## STORED DATA
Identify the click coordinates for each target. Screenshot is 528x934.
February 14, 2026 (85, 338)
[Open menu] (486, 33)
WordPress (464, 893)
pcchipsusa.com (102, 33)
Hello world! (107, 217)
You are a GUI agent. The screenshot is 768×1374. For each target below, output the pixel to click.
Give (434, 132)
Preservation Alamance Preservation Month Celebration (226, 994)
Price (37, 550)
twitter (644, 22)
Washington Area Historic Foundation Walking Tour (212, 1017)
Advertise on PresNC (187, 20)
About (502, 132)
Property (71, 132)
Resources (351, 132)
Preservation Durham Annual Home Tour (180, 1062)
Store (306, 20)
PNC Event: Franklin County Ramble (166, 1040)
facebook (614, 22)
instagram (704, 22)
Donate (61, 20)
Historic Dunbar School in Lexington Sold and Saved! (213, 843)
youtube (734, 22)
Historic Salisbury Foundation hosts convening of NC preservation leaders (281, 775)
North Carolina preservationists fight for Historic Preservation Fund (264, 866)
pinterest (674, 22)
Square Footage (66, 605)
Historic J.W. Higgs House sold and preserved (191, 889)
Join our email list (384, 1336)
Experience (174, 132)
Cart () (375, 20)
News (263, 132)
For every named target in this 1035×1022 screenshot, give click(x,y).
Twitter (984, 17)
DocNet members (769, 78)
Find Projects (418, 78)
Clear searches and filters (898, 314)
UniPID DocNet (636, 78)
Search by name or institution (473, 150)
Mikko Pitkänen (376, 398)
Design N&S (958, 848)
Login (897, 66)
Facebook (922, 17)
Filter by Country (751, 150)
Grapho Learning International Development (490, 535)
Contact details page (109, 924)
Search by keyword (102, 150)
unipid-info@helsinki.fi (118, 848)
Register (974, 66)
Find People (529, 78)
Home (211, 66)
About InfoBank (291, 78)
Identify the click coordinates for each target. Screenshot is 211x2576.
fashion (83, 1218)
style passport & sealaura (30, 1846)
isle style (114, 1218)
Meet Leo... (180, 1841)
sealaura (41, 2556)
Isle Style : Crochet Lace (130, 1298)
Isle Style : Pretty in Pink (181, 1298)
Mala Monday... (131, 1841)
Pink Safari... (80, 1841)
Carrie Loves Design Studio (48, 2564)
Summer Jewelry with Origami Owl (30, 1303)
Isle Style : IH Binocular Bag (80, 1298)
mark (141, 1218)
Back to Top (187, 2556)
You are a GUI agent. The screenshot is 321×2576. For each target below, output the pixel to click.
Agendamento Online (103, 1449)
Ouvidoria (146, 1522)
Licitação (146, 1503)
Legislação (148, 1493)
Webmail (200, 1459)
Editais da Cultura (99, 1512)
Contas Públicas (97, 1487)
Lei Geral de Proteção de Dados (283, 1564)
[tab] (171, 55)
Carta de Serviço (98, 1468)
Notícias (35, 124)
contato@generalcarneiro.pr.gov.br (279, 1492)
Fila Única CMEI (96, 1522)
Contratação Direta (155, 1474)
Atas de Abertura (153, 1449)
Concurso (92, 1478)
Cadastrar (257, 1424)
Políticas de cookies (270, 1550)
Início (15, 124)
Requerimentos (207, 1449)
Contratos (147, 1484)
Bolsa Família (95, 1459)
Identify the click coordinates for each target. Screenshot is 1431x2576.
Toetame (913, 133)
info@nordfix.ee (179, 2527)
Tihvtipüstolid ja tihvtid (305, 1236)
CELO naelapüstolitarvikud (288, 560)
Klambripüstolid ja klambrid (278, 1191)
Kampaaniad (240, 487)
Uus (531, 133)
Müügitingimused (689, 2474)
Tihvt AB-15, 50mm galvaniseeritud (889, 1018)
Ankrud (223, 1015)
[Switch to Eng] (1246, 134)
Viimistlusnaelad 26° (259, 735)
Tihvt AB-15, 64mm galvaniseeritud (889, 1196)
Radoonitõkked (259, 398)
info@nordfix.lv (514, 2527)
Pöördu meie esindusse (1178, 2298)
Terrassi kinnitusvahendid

## TASK BRIEF
Report every line in the records above that contains the word "agent", copied in full. Case counts.

## TASK RESULT
You are a GUI agent. The screenshot is 768×1374. For each target below, output the pixel to click.
You are a GUI agent. The screenshot is 321×2576. For each target below, output the pixel to click.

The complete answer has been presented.